On March 6th, 1836, the Mexican army launch a surprise pre-dawn attack on the Alamo and after 90 minutes of fighting the Mexican army overwhelmed the garrison killing all the 250 defenders include Travis, Bowie, and Crockett. Their bodies (except for José Gregorio Esparza's body since his brother was an officer in the Mexican army) were gather up and burned in massive funeral pyres.
How did Davy die?Edit
One of the many unanswered questions about the fall of the Alamo is the manner of Crockett's death. According to many Texan lore about the battle, Crockett went down fighting against the Mexican soldiers before being killed in battle. However, many Mexican officers and soldiers remember a small group of men surrendered or were captured after the battle and were executed after the fighting under Santa Anna's orders, some of the accounts say Crockett was among the men who were brought before Santa Anna. Whatever the case may be, all that is certain about the fate of David Crockett is that he died fighting at the Alamo on the morning of March 6th, 1836, at age 49.

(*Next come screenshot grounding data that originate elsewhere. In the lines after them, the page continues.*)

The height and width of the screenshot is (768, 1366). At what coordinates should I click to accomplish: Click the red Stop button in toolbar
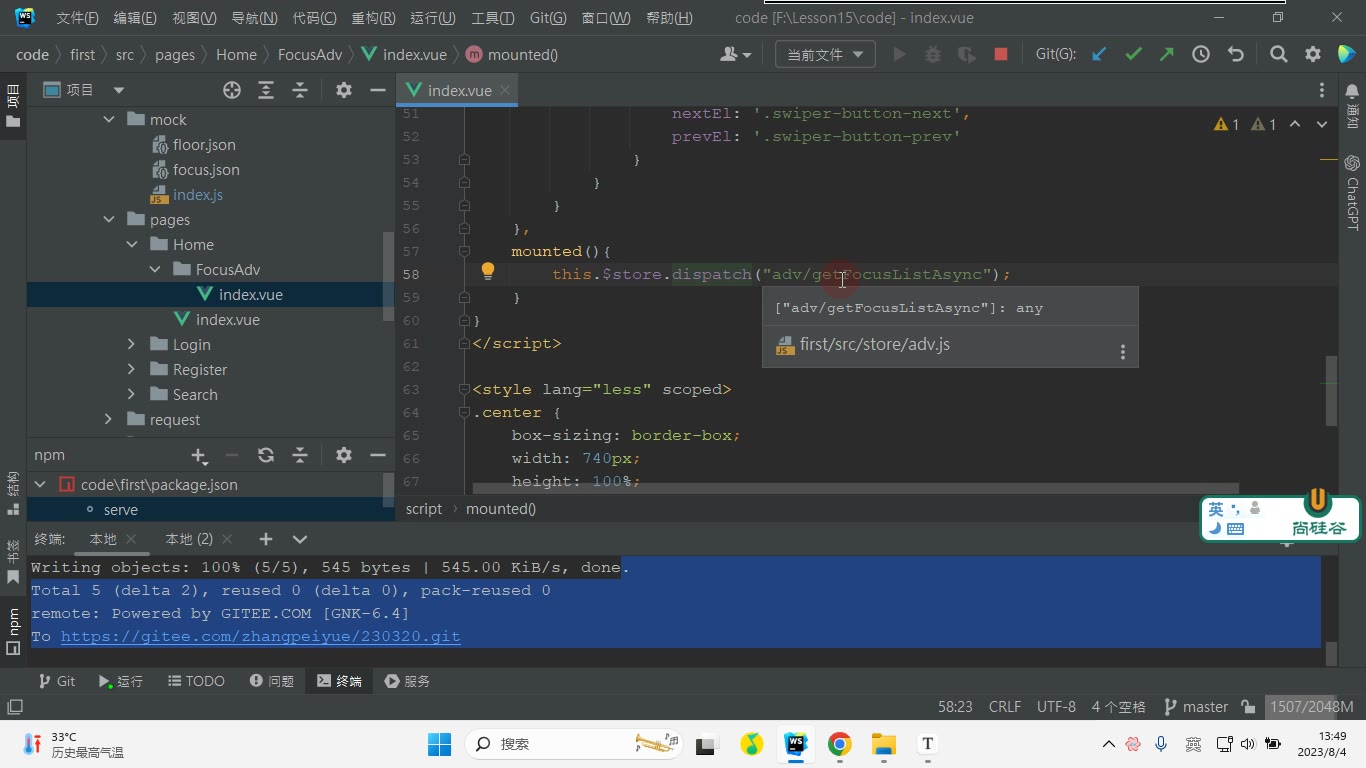pos(1000,55)
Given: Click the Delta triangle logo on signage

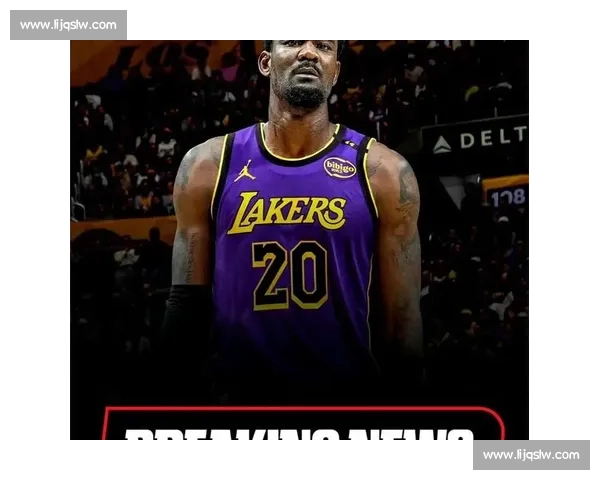Looking at the screenshot, I should (x=442, y=145).
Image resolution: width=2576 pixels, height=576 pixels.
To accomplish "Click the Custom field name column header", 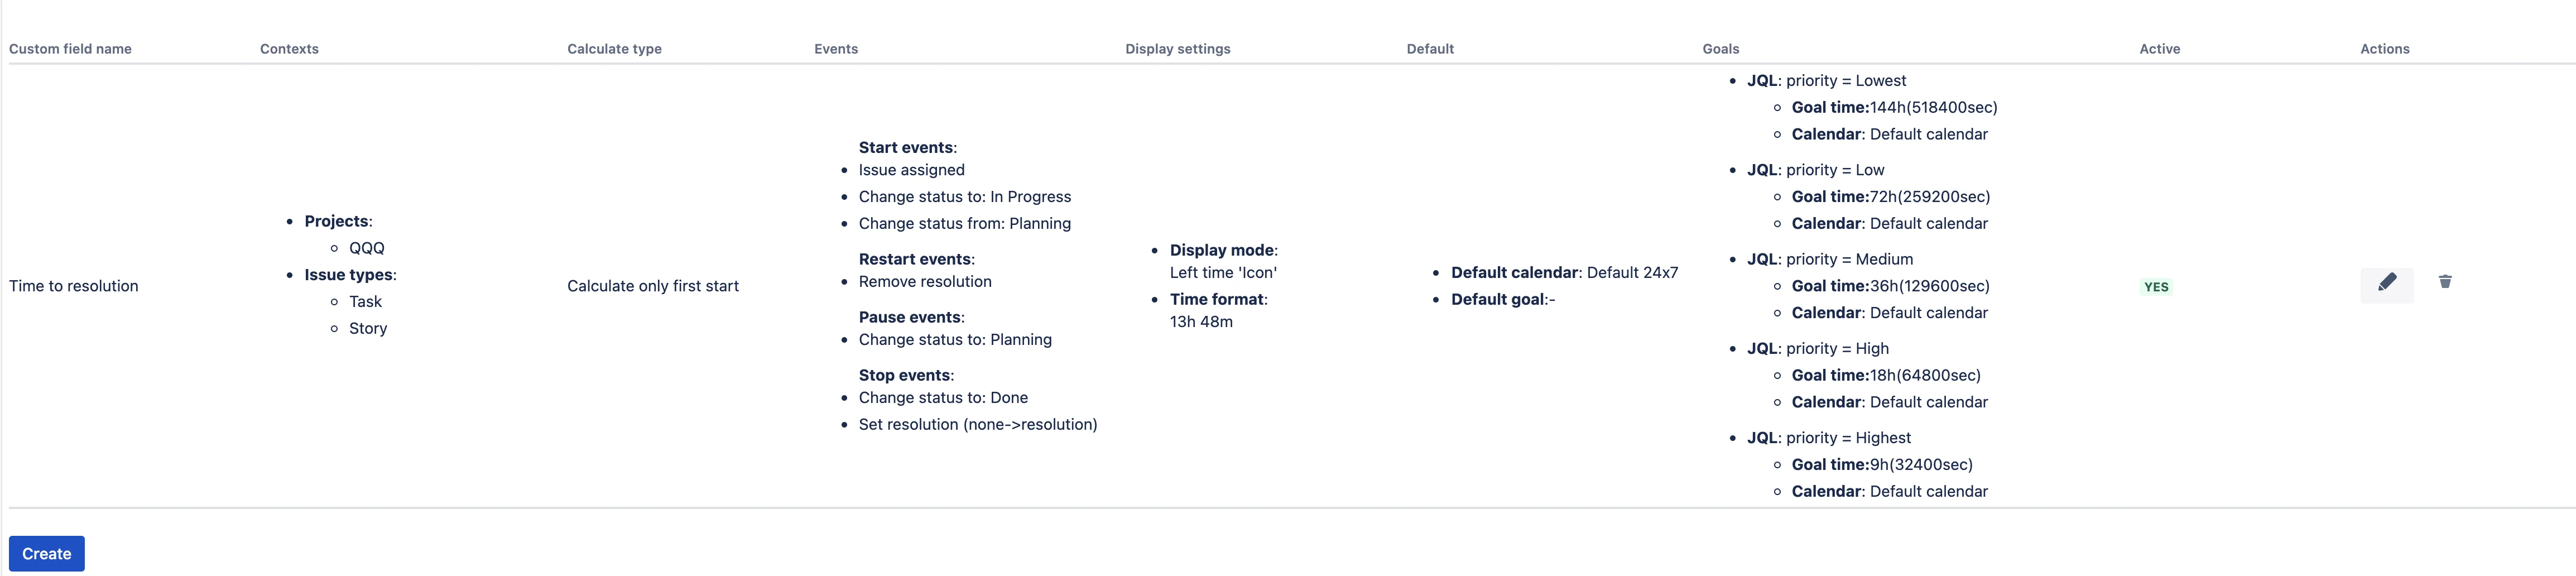I will coord(70,49).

Over the years, his character has been portrayed in numerous films and television programs, including Jack Perrin in "The Painted Stallion" (1937), Robert Barrat in "Man of Conquest" (1939), Arthur Hunnicutt in "The Last Command" (1955), Fess Parker during Disney's Crockett craze, John Wayne in "The Alamo" (1960), Brian Keith in "The Alamo: 13 Days to Glory" (1987), Johnny Cash in "Davy Crockett: Rainbow in the Thunder" (1988), John Schneider in James A. Michener's ABC television miniseries "Texas" (1994), and Billy Bob Thornton in "The Alamo" (2004). The song "The Ballad of Davy Crockett" sung by Bill Hayes and written for the ABC television miniseries "Davy Crockett" that aired from 1954 to 1955, reached No. 1 on the Billboard charts from March to April 1955.